DuPont Partners In BIO Plastic Sheets


DuPont and Plantic Technologies Announce Starch-Based Bio Materials Collaboration

PR Newswire

Partnership to Focus on Materials for Food and Other Packaging Uses

MELBOURNE, Australia, and WILMINGTON, Del., Sept. 26 /PRNewswire/ — DuPont and Plantic Technologies Limited, an Australian company specializing in starch-based biopolymers, today announced plans to collaborate in the development and sale of renewably sourced polymers made from Plantic(R) technology.
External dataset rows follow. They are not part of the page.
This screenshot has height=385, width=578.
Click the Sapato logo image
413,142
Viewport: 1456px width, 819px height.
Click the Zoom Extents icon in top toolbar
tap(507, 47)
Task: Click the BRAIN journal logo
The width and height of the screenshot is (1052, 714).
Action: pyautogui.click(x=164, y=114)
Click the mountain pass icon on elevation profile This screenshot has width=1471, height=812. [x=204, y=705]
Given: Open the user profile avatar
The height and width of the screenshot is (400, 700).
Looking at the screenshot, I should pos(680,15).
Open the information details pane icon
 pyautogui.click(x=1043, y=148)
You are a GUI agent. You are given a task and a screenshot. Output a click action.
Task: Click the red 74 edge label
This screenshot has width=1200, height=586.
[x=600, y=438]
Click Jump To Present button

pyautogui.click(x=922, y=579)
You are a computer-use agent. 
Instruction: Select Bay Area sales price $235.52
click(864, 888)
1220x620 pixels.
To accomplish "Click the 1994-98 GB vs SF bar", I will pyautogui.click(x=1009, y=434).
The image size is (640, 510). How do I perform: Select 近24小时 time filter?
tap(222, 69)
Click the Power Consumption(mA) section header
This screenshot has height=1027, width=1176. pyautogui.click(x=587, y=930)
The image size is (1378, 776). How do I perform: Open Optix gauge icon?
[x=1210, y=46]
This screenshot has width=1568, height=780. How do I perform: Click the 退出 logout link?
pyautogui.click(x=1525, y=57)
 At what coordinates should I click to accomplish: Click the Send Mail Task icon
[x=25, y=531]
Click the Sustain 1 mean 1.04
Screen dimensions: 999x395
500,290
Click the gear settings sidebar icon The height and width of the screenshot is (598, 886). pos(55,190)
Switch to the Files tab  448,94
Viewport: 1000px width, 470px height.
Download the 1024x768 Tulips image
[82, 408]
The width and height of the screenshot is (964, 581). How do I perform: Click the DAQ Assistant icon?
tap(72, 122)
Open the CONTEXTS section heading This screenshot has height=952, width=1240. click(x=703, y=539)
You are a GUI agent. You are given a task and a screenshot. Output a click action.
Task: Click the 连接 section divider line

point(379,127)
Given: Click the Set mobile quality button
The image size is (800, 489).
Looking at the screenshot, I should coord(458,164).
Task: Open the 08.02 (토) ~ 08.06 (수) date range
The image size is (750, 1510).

Plans include the collaborative development of new, renewably sourced resins and sheet materials based on high-amylose corn starch as the renewable feedstock for applications including cosmetics, personal care and food packaging trays, caps and containers. In addition to co-developing these new materials, DuPont will market and distribute Plantic’s starch-based resins and sheet products under the DuPont(TM) Biomax(R) family of products.

“Putting DuPont’s polymer science and biotechnology together with Plantic’s leading-edge starch-based technology helps both companies broaden the performance of this class of polymers, while accelerating the availability of more options to replace the use of nonrenewable feedstocks,” Shanna Moore, DuPont global business director for sustainable packaging materials, said. “This is part of the company’s overall strategy to nearly double revenues from non-depletable resources to $8 billion by 2015 through a combination of DuPont R&D and targeted strategic partnerships.”

Under the agreement, DuPont will market Plantic’s starch-based sheet materials for trays and rigid packaging applications in North America, extending Plantic’s existing markets for these materials, which previously had been limited to Europe and Australia. DuPont also will brand and sell starch- based injection molding resins made with Plantic technology in all markets except Australia and New Zealand, using the DuPont(TM) Biomax(R) brand.

“This agreement with DuPont helps Plantic expand the reach of its renewably sourced polymer technology around the world, and significantly enhances the opportunities for product development for this technology by tapping into one of the world’s leading science companies,” Plantic CEO Grant Dow said.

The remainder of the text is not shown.